I have a problem, and it might be kinda confusing to write, but hopefully it will make sense.
There is this guy that I really like! He is in my ward, he is a worthy priesthood holder, SUPER nice, and pleasing to the eye.
We have become really good friends over the last couple of years, and my family teases me about him all the time. The only problem is he is totally dating a different girl, before his mission (he leaves in July) I know for a fact that he has kissed several girls, and made out with his current girlfriend.
I on the other had have never kissed or held anyone's hand because I think it really should be saved for someone special.
I really think he is fantastic and would love to date him in the future, but feel like some of his standards are not the same as mine.
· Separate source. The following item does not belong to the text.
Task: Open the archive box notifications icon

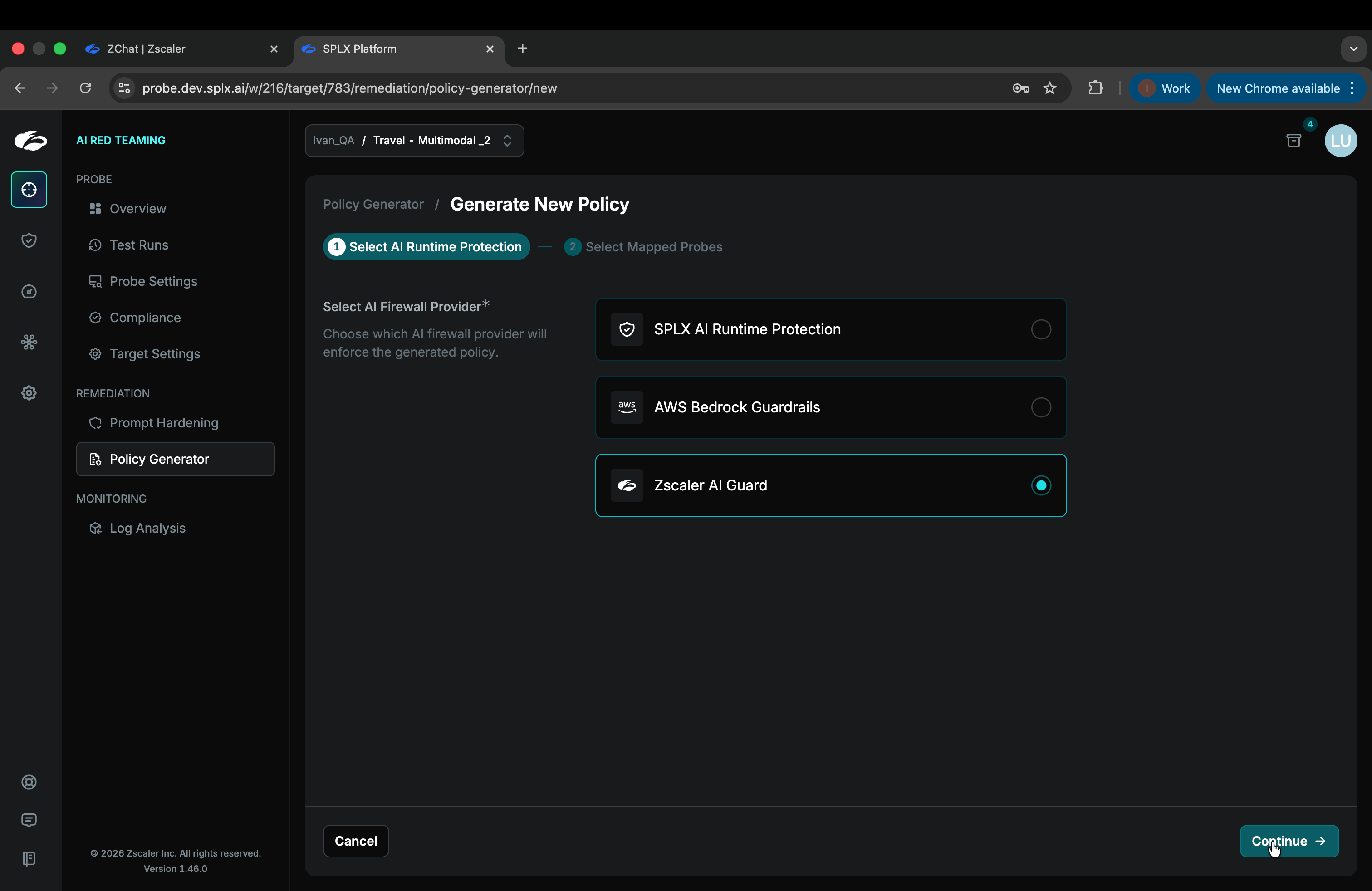Action: point(1294,141)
Since we are such good friends, should I confront him about it, or leave it alone since it is none of my business?
Should I wait for him and get over the fact that he has done that? Am I being to much of a stickler on standards?
-Confused and currently alone
Very rarely is it a good idea to confess feelings you have for someone you're not in any kind of a relationship with to them, and never when they're in a serious relationship with someone else (even though I agree he shouldn't be), or dating everyone else but you, and never when he's about to leave on a mission.
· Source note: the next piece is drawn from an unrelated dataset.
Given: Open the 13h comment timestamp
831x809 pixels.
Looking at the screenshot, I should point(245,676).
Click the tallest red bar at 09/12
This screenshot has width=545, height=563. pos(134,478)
As for him kissing other girls (and not you, which let's be honest, standards shmandards, is really your issue) . . . NO . . . you absolutely should not confront him about it. Frankly, as you said, it is none of your business.
And, NO, you should not "wait for him".
There's nothing wrong with you sticking to your standards.
But it's time you realize that this guy, great guy that he may be, is not smart enough to be interested in you romantically. You should be spending your years from now until the time you're old enough to Serious Single Date (that's after high school, Little Sister) going on all the Casual Group Dates you can.